Work to complete: Each record must be returned exactly, apart from the pictures, which stay out.

Supplied material:
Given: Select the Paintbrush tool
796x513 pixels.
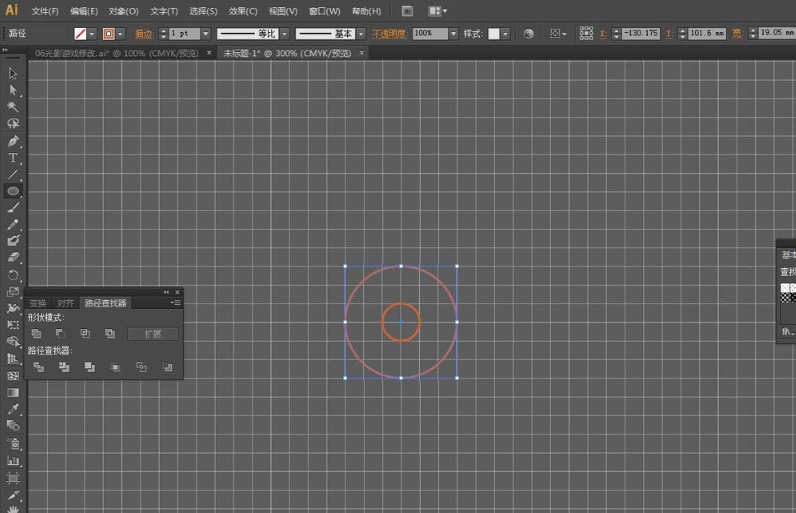Looking at the screenshot, I should 13,208.
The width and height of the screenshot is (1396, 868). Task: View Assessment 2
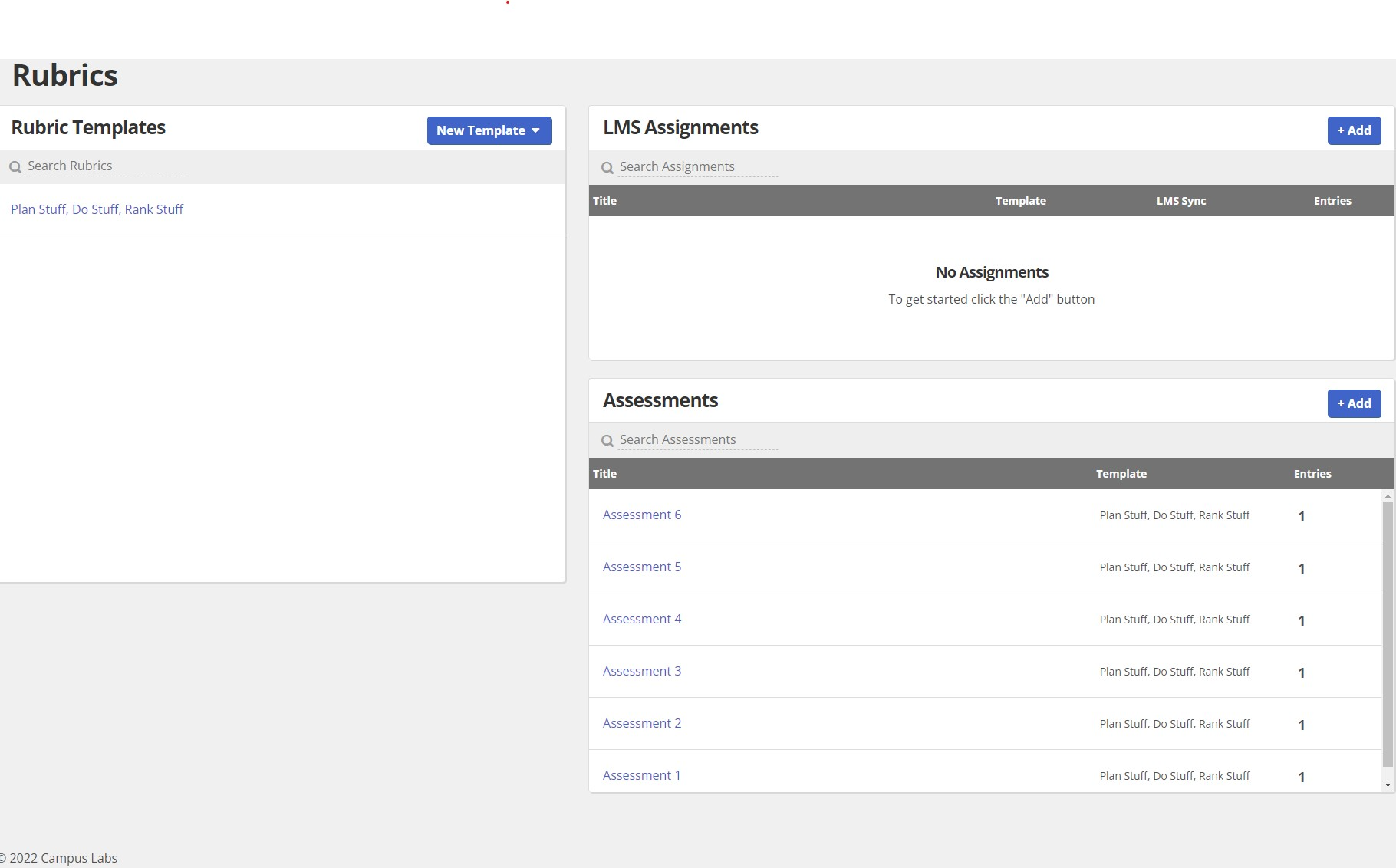pyautogui.click(x=641, y=723)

Result below:
Given: Select the Paintbrush tool
796x513 pixels.
Looking at the screenshot, I should 13,208.
The width and height of the screenshot is (1396, 868). Task: View Assessment 2
pyautogui.click(x=641, y=723)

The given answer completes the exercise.